Menina brasileira com TEA: guarda dada a casal de pastores

Na mesma decisão, o juiz paraguaio determinou que o pai fosse submetido a exame toxicológico

Justiça dá guarda de menina agredida por padrasto a casal de pastores
Fachada do Palácio da Justiça, que abriga o Fórum de Pedro Juan Caballero, na fronteira com Ponta Porã. (Foto: Reprodução)

A Justiça do Paraguai concedeu guarda provisória à menina brasileira de 6 anos com TEA (Transtorno do Espectro Autista), internada após sofrer agressões em Pedro Juan Caballero, um casal de pastores indicado pela mãe. A decisão foi tomada pelo juiz Edison Escobar, da 2ª Vara do Tribunal da Criança e do Adolescente, e divulgada nesta terça-feira (21).

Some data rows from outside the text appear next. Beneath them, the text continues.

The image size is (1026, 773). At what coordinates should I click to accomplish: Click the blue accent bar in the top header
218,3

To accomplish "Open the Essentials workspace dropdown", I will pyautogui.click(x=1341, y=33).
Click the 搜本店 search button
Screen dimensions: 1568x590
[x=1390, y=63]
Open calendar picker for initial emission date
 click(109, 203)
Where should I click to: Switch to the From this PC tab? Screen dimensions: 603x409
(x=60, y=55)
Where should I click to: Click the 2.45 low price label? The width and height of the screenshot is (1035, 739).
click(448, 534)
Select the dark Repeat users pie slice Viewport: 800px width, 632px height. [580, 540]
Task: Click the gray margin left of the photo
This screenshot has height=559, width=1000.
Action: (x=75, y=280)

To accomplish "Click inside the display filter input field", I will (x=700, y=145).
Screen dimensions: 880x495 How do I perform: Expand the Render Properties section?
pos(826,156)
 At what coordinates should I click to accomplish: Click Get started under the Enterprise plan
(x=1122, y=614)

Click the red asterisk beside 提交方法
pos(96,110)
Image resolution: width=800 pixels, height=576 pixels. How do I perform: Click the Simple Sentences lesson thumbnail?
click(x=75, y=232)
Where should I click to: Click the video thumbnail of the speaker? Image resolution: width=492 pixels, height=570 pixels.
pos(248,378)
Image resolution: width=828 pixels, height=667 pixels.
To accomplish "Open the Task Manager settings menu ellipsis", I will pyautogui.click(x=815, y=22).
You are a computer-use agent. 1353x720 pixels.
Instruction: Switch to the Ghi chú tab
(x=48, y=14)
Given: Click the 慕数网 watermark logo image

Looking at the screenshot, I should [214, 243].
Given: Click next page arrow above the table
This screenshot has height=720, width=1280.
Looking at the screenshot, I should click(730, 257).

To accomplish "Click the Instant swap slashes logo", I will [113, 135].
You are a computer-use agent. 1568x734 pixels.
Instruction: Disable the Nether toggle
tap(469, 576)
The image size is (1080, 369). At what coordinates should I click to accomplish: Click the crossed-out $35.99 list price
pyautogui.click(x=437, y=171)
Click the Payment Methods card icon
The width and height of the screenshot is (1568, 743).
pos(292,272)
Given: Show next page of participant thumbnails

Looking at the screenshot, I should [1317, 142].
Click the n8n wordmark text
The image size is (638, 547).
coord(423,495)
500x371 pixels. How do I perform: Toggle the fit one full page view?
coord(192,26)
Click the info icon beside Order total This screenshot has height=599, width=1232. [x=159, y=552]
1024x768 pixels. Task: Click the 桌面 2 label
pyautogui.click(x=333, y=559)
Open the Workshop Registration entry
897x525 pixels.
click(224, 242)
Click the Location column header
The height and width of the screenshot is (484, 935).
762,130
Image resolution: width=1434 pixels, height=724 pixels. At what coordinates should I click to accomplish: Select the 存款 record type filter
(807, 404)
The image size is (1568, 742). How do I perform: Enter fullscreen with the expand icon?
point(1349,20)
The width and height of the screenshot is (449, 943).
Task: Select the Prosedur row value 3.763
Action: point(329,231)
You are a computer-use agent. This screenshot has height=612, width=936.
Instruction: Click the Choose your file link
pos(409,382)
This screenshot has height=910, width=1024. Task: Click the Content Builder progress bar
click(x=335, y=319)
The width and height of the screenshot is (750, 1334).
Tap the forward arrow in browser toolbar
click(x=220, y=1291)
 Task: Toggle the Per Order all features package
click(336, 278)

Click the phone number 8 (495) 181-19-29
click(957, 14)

A Justiça do Paraguai concedeu guarda provisória a uma menina brasileira de 6 anos, com autismo, um casal de pastores indicado pela mãe. Uma criança foi internada em Pedro Juan Caballero após sofrer agressões pelo padrasto, de 23 anos, que foi preso. O pai e a avó paterna, de Ponta Porã, tiveram o pedido de guarda negado por residirem no Brasil.

O pai e a avó paterna da criança, moradores de Ponta Porã, também pediram a guarda, mas tiveram o pedido negado. Conforme informações divulgadas pela imprensa paraguaia, o magistrado considerou que ambos residem no Brasil e não possuem vínculo de residência no Paraguai. Na mesma decisão, determinou que o pai fosse submetido a exame toxicológico.

Segundo os veículos do país vizinho, a mãe pediu que a filha ficasse sob os cuidados do casal para afirmar manter uma relação de confiança com eles, construída quando eram vizinhos.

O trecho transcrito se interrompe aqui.